**GIVEN RECORDS:**
┄┄┄┄┄┄
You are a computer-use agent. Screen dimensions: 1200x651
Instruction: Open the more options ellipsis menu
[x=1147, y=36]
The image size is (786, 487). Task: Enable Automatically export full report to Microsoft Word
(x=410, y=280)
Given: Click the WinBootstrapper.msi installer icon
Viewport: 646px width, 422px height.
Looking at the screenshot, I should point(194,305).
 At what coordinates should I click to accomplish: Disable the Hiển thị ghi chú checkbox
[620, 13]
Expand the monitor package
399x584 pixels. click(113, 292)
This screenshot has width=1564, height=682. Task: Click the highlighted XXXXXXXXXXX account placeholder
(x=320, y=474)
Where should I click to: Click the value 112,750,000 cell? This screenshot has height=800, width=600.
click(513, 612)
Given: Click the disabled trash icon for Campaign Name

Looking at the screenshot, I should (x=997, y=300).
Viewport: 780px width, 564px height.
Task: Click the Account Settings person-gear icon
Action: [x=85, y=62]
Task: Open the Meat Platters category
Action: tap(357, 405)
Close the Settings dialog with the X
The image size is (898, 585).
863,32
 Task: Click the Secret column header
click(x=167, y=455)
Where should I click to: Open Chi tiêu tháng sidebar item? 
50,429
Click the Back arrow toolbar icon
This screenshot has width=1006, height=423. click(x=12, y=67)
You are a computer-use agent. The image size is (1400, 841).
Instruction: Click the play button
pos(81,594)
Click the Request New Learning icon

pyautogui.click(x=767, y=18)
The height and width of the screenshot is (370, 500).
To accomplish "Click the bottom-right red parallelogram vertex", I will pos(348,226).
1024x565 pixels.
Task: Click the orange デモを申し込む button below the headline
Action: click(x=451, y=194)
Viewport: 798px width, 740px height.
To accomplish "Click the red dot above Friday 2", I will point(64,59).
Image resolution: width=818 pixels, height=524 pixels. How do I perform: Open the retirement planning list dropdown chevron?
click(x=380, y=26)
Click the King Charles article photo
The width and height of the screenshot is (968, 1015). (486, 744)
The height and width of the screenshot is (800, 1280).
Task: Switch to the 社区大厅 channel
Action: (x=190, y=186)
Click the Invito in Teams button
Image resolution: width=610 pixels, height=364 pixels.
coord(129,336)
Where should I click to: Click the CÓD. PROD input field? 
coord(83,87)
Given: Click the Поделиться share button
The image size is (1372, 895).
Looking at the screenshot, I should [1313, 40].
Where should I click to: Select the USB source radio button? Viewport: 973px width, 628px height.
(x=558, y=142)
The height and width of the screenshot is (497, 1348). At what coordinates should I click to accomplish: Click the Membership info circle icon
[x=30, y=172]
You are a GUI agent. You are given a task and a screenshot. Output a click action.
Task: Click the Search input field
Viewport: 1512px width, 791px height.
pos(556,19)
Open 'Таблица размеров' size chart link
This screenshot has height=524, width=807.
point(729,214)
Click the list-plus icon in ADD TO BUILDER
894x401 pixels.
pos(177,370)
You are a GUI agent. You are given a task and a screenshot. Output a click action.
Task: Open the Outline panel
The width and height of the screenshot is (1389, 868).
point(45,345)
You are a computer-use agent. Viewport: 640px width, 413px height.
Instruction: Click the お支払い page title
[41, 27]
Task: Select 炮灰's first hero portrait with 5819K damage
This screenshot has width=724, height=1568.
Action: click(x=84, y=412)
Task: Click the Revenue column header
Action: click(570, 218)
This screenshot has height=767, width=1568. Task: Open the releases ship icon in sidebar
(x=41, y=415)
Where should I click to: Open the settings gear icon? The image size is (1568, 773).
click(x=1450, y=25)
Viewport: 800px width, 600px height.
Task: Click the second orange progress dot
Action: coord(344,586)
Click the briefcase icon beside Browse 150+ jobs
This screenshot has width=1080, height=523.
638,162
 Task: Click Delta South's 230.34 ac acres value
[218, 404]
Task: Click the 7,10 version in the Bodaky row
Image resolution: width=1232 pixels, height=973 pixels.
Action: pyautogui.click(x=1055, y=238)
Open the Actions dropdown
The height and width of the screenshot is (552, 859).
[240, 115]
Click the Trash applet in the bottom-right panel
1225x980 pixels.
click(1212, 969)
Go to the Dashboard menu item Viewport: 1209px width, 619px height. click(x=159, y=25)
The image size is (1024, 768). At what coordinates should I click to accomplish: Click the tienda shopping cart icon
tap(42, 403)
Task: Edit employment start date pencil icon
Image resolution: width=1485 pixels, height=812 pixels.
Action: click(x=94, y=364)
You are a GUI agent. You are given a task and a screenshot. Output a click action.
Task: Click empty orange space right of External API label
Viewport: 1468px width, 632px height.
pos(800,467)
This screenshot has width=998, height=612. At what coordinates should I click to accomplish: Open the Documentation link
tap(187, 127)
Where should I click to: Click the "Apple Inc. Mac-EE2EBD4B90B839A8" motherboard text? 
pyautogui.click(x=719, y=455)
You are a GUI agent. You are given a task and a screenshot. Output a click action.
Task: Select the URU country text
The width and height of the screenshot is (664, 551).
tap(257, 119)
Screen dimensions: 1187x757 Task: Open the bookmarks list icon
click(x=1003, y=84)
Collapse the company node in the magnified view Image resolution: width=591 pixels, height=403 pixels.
┄┄┄┄┄┄
**WORK ORDER:**
Transcribe every entry exactly, omitting nothing.

**FINISHED EXERCISE:**
You are a computer-use agent. Screen dimensions: 1200x651
Instruction: Open the more options ellipsis menu
[x=1147, y=36]
The image size is (786, 487). Task: Enable Automatically export full report to Microsoft Word
(x=410, y=280)
Given: Click the WinBootstrapper.msi installer icon
Viewport: 646px width, 422px height.
Looking at the screenshot, I should point(194,305).
 At what coordinates should I click to accomplish: Disable the Hiển thị ghi chú checkbox
[620, 13]
Expand the monitor package
399x584 pixels. click(113, 292)
This screenshot has width=1564, height=682. Task: Click the highlighted XXXXXXXXXXX account placeholder
(x=320, y=474)
Where should I click to: Click the value 112,750,000 cell? This screenshot has height=800, width=600.
click(513, 612)
Given: Click the disabled trash icon for Campaign Name

Looking at the screenshot, I should (x=997, y=300).
Viewport: 780px width, 564px height.
Task: Click the Account Settings person-gear icon
Action: [x=85, y=62]
Task: Open the Meat Platters category
Action: tap(357, 405)
Close the Settings dialog with the X
The image size is (898, 585).
863,32
 Task: Click the Secret column header
click(x=167, y=455)
Where should I click to: Open Chi tiêu tháng sidebar item? 
50,429
Click the Back arrow toolbar icon
This screenshot has width=1006, height=423. click(x=12, y=67)
You are a computer-use agent. The image size is (1400, 841).
Instruction: Click the play button
pos(81,594)
Click the Request New Learning icon

pyautogui.click(x=767, y=18)
The height and width of the screenshot is (370, 500).
To accomplish "Click the bottom-right red parallelogram vertex", I will pos(348,226).
1024x565 pixels.
Task: Click the orange デモを申し込む button below the headline
Action: click(x=451, y=194)
Viewport: 798px width, 740px height.
To accomplish "Click the red dot above Friday 2", I will point(64,59).
Image resolution: width=818 pixels, height=524 pixels. How do I perform: Open the retirement planning list dropdown chevron?
click(x=380, y=26)
Click the King Charles article photo
The width and height of the screenshot is (968, 1015). (486, 744)
The height and width of the screenshot is (800, 1280).
Task: Switch to the 社区大厅 channel
Action: (x=190, y=186)
Click the Invito in Teams button
Image resolution: width=610 pixels, height=364 pixels.
coord(129,336)
Where should I click to: Click the CÓD. PROD input field? 
coord(83,87)
Given: Click the Поделиться share button
The image size is (1372, 895).
Looking at the screenshot, I should [1313, 40].
Where should I click to: Select the USB source radio button? Viewport: 973px width, 628px height.
(x=558, y=142)
The height and width of the screenshot is (497, 1348). At what coordinates should I click to accomplish: Click the Membership info circle icon
[x=30, y=172]
You are a GUI agent. You are given a task and a screenshot. Output a click action.
Task: Click the Search input field
Viewport: 1512px width, 791px height.
pos(556,19)
Open 'Таблица размеров' size chart link
This screenshot has height=524, width=807.
point(729,214)
Click the list-plus icon in ADD TO BUILDER
894x401 pixels.
pos(177,370)
You are a GUI agent. You are given a task and a screenshot. Output a click action.
Task: Open the Outline panel
The width and height of the screenshot is (1389, 868).
point(45,345)
You are a computer-use agent. Viewport: 640px width, 413px height.
Instruction: Click the お支払い page title
[41, 27]
Task: Select 炮灰's first hero portrait with 5819K damage
This screenshot has width=724, height=1568.
Action: click(x=84, y=412)
Task: Click the Revenue column header
Action: click(570, 218)
This screenshot has height=767, width=1568. Task: Open the releases ship icon in sidebar
(x=41, y=415)
Where should I click to: Open the settings gear icon? The image size is (1568, 773).
click(x=1450, y=25)
Viewport: 800px width, 600px height.
Task: Click the second orange progress dot
Action: coord(344,586)
Click the briefcase icon beside Browse 150+ jobs
This screenshot has width=1080, height=523.
638,162
 Task: Click Delta South's 230.34 ac acres value
[218, 404]
Task: Click the 7,10 version in the Bodaky row
Image resolution: width=1232 pixels, height=973 pixels.
Action: pyautogui.click(x=1055, y=238)
Open the Actions dropdown
The height and width of the screenshot is (552, 859).
[240, 115]
Click the Trash applet in the bottom-right panel
1225x980 pixels.
click(1212, 969)
Go to the Dashboard menu item Viewport: 1209px width, 619px height. click(x=159, y=25)
The image size is (1024, 768). At what coordinates should I click to accomplish: Click the tienda shopping cart icon
tap(42, 403)
Task: Edit employment start date pencil icon
Image resolution: width=1485 pixels, height=812 pixels.
Action: click(x=94, y=364)
You are a GUI agent. You are given a task and a screenshot. Output a click action.
Task: Click empty orange space right of External API label
Viewport: 1468px width, 632px height.
pos(800,467)
This screenshot has width=998, height=612. At what coordinates should I click to accomplish: Open the Documentation link
tap(187, 127)
Where should I click to: Click the "Apple Inc. Mac-EE2EBD4B90B839A8" motherboard text? 
pyautogui.click(x=719, y=455)
You are a GUI agent. You are given a task and a screenshot. Output a click action.
Task: Select the URU country text
The width and height of the screenshot is (664, 551).
tap(257, 119)
Screen dimensions: 1187x757 Task: Open the bookmarks list icon
click(x=1003, y=84)
Collapse the company node in the magnified view Image resolution: width=591 pixels, height=403 pixels.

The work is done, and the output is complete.